A Novel Approach To Editing

by John Lacey on August 31, 2009

Some word processing packages have facilities to track revisions to your documents. In her book The Writer’s Survival Guide, Rachel Simon offers a slightly less sophisticated technique for making non-destructive revisions to your manuscript. She writes:

[...] I remembered that I had once read about a writer who threw into a dresser drawer everything he scissored out of his early drafts. I decided to follow this example and see if it helped, though I decided to use not a drawer, but a computer file. I called it CUTS, and whenever I hit a section of writing that I thought I might need to sever from the novel, I simply tossed it in there. Almost instantly, I lost any residual squeamishness about revising my novel, because I knew that if I wanted to reuse those sections, they still existed.
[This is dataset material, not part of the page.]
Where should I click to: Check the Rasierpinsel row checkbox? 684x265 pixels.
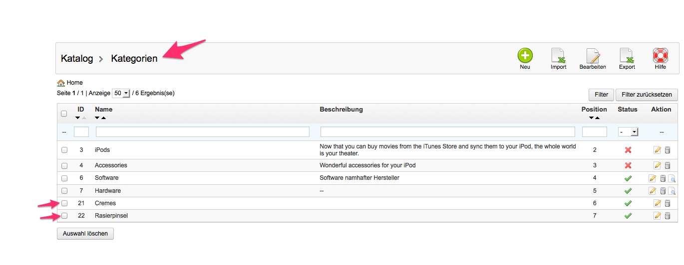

This, in turn, reinforced my new ability to see my text as fluid. I could cut, I could retrieve, I could add, I could cut what I added. The novel melted from solid concrete back to a liquid form, one that I could pour and repour into new shapes and sizes. I felt freer than I’d ever felt before. After twenty-five years of writing, I finally felt that I was learning to write.
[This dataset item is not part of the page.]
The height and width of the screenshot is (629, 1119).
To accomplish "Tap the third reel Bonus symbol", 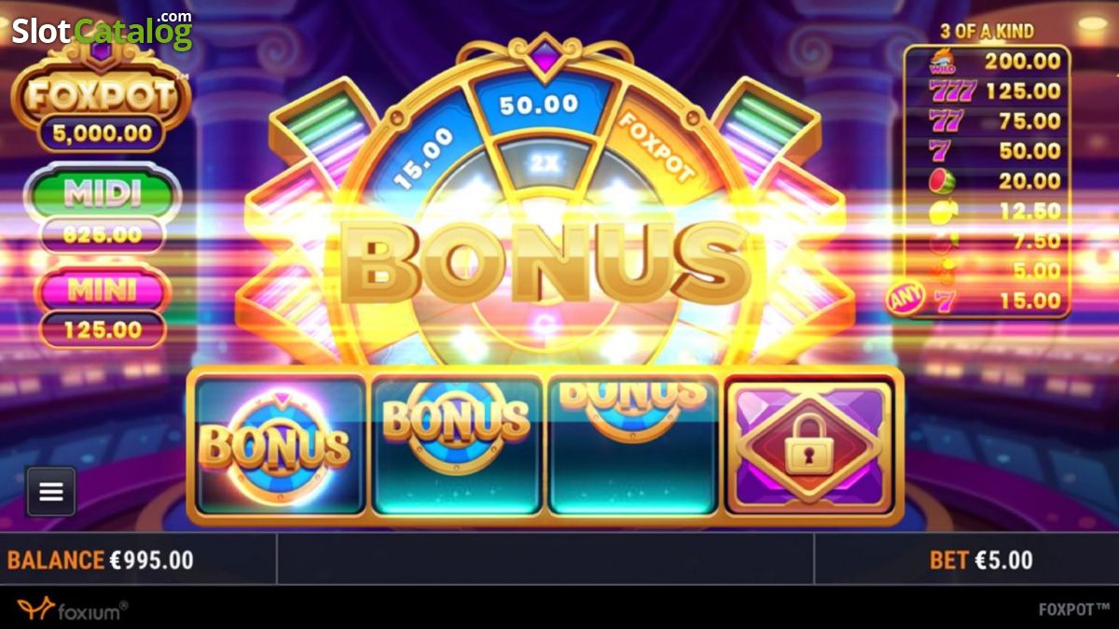I will pyautogui.click(x=633, y=399).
Although I read a hard cover copy of Simon’s book, I just discovered that you can read the entire book for free at her website.

{ 1 comment… read it below or add one }

1 cindy 09.04.09 at 7:03 AM

What a generous writer, to put her entire book on her website. Gotta admire that. And I love the entry about cuts. I read of another author who saved her cuts but never ended up using them. Ever. Which makes cutting easier, somehow.